As ilusões
da esquerda liberal
O
que o Partido dos Trabalhadores buscou em todo esse tempo foi se mostrar como
um gestor competente do sistema econômico capitalista brasileiro
##
·
A contra-revolução
Apesar
de não ser o único momento e nem sequer o mais importante, as eleições
burguesas são uma oportunidade para refletir sobre os caminhos políticos
escolhidos, seus sucessos ou suas falhas, além de mobilizar para determinadas
pautas. A questão fundamental não é analisar somente os votos, mas compreender
a tendência interna do movimento político que os votos manifestam na
superfície. Nesse sentido, as eleições de Outubro de 2024 são absolutamente
vitais para fazer uma reflexão teórica sobre a estratégia e tática da esquerda
brasileira.
A
teoria, há muito tempo abandonada pela maioria dos partidos desse campo
político, não é um diletantismo intelectual sem relevância, mas, ao contrário,
permite analisar o real e, a partir disso, estabelecer o caminho de uma práxis
política coerente. Refletir teoricamente é estabelecer caminhos concretos
práticos. Assim, a teoria é uma necessidade que se impõe a qualquer partido
político de esquerda. As últimas eleições permitem estabelecer alguns pontos
fundamentais a esse respeito.
O
resultado da votação do último mês de outubro marcou um avanço a largos passos
da direita e da extrema direita. Houve vitória de partidos nesse espectro
político em 25 das 26 capitais brasileiras. O avanço da contra-revolução da
direita encontra um terreno fértil na capacidade de mobilização da população,
reforçando uma tendência que já havia se apresentado nas últimas eleições.

— DADOS —
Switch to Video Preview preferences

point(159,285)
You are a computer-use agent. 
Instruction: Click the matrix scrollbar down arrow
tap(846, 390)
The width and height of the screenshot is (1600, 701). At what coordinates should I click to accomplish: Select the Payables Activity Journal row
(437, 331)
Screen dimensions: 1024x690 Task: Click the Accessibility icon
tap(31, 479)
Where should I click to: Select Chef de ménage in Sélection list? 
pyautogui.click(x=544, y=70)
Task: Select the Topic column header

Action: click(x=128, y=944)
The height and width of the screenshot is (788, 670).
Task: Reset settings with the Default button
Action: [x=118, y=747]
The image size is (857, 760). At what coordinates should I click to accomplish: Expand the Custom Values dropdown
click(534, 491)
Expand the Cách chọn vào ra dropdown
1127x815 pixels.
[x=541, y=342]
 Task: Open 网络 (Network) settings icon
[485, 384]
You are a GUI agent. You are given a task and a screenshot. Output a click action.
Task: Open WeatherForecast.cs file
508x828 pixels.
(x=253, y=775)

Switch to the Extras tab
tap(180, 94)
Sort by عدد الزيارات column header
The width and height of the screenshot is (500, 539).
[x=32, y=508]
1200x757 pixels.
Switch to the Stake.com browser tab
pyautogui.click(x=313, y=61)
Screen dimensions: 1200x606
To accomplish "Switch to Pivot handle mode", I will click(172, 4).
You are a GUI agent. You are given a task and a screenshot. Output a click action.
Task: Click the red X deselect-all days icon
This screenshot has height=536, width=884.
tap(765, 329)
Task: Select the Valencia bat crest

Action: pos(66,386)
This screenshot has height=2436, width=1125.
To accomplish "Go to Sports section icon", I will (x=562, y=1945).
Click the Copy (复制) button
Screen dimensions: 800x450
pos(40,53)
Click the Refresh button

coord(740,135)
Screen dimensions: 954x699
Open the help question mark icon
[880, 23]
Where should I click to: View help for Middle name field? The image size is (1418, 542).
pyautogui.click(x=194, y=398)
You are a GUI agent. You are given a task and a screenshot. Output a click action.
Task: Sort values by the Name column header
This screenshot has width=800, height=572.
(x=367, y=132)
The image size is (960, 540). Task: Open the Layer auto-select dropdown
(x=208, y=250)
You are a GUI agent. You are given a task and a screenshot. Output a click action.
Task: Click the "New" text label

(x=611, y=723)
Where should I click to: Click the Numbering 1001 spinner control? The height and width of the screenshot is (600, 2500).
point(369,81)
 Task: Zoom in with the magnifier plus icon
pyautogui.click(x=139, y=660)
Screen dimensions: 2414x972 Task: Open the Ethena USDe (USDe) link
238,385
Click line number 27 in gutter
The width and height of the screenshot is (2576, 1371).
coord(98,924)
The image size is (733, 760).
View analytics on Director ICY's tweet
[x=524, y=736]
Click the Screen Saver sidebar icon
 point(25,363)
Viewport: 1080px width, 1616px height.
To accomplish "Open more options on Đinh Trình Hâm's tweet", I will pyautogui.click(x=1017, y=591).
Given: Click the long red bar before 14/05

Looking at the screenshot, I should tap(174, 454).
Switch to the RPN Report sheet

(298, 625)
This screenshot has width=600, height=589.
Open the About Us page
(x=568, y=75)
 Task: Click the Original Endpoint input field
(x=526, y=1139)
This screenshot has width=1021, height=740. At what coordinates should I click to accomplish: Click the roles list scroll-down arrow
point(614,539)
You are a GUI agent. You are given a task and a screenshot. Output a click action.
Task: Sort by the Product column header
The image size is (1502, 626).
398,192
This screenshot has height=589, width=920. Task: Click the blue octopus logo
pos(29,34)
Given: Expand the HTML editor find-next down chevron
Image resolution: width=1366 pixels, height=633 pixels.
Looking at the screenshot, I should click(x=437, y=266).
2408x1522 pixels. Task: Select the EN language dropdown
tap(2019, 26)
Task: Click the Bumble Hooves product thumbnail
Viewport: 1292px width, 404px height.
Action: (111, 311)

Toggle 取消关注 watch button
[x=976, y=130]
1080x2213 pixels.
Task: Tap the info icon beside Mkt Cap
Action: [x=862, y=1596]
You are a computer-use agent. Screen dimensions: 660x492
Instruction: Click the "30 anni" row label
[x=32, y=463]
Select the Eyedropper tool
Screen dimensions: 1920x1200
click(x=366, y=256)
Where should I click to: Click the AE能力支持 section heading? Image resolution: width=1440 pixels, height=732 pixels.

— SUAS TAREFAS —
A – De acordo com o texto sobre a esquerda liberal, em quantas capitais brasileiras partidos de direita e de extrema direita venceram nas eleições de outubro?
B – Prossiga com o texto sobre a esquerda liberal a partir do ponto em que ele termina.

— RESPOSTAS POR TAREFA —
A – Em 25 das 26 capitais brasileiras.

B –
Existem, então, duas possibilidades de reflexão para se fazer. De um lado, é
possível indagar: como a direita e a extrema-direita conseguem vencer de forma
avassaladora a esquerda? Por outro lado, seria também plausível questionar:
como a esquerda consegue perder de uma maneira tão retumbante?
A
primeira pergunta envolve menos pensar sobre o que é um partido de esquerda,
sua estratégia e tática, e mais sobre como analisar a conjuntura. A direita e a
extrema-direita se apresentam como antissistema, ou seja, contra o sistema
político burguês existente. Mas, afinal, que sistema é esse? É o sistema que
explora os trabalhadores, cria longas filas em hospitais, amplia o medo e a
insegurança diante dos mais variados crimes cometidos, intensifica o trânsito e
degrada o transporte público, dificulta o acesso a bens de consumo necessários,
transforma a educação pública em algo do qual todos querem fugir, polui e
desmata a natureza, acaba com o lazer gratuito e diverso e deixa a arte
nacional em completo esquecimento e descrédito.
Qualquer
trabalhador brasileiro reconhecerá facilmente uma, duas ou mais características
dessas citadas acima, além de outras, em suas cidades. Cada um dos milhões de
trabalhadores brasileiros sabe o que essa situação é e quais são seus efeitos
práticos na luta da vida cotidiana.
A
direita captura, dessa forma, uma insatisfação do povo brasileiro em relação ao
sistema político totalmente apodrecido, composto por um conjunto de políticos a
serviço de frações do capital (latifundiários, banqueiros, industriais) e
também em relação ao sistema econômico-social que existe no Brasil, isto é, um
capitalismo dependente que gera o subdesenvolvimento. Há, portanto, uma
compatibilidade entre a insatisfação generalizada da população brasileira e
aquilo que é propagandeado pela direita, não somente durante as eleições, mas
durante praticamente todo o tempo restante. É essa compatibilidade que permite
o avanço ininterrupto da direita e a consolidação da sua força de mobilização
política.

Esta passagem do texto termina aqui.